The contraband and 10 suspected drug traffickers were transferred April 5 from Waesche­ and turned over to the Drug Enforcement Agency in San Diego.

“This offload represents a successful example of the cycle of justice,” said Rear Adm. Nathan Moore, deputy commander of Coast Guard Pacific Area. “This cycle of justice disrupts the cycle of crime, which, left unchecked, fuels violence and instability that erodes our hemisphere’s social and economic fabric and directly contributes to historically high numbers of drug-related deaths in North America.”

As part of its Western Hemisphere Strategy, the Coast Guard increased its presence in known drug transit zones in the Eastern Pacific Ocean and Caribbean Sea. During at-sea interdictions in international waters, suspect vessels are initially located and tracked by military or law enforcement personnel from the U.S. and its allies. The interdictions, including boardings, are conducted by U.S. Coast Guard members.

Waesche’s commanding officer, Capt. Patrick Dougan, said the ship, among the Coast Guard’s most sophisticated and technologically advanced assets, is well-suited to the task.

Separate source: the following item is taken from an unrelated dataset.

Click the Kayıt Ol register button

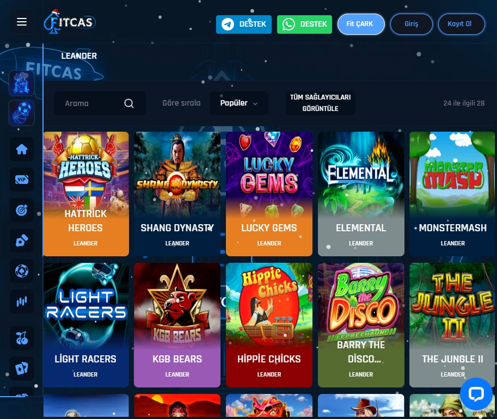point(461,24)
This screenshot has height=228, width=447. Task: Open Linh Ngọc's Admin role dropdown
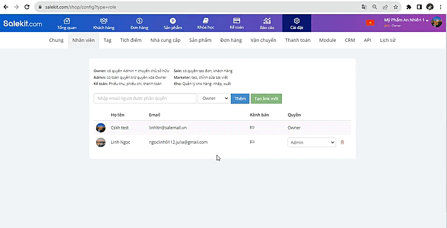(312, 142)
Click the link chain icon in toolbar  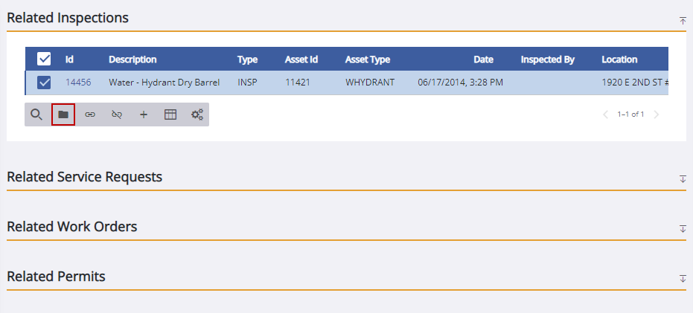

“[The ship] would be ineffective without the men and women who serve aboard,” Dougan said. “Everyone on board plays an important role, and manning these ships requires everyone to contribute. This crew, as well as those of our other Coast Guard assets, are relentless in their pursuit of improving their professional excellence.”

Joint Interagency Task Force South operates under the Armed Forces Southern Command. The task force oversees the detection and monitoring of illicit traffickers and assists U.S. and multi-national law enforcement agencies with interdiction. Law enforcement operations are led and conducted by the U.S. Coast Guard and agencies from partner nations, under the tactical control of the 11th Coast Guard District. The 11th District, located in Alameda, encompasses the southwestern U.S. and coastal waters, as well as offshore waters from California to South America.

The Waesche is one of four 418-foot national security cutters homeported in Alameda. The ship and its normal compliment of 148 crew members perform deployments lasting about 100 days, carrying out missions such as law enforcement, search and rescue, fisheries management and drug interdictions from the Bering Sea to the Eastern Pacific Ocean.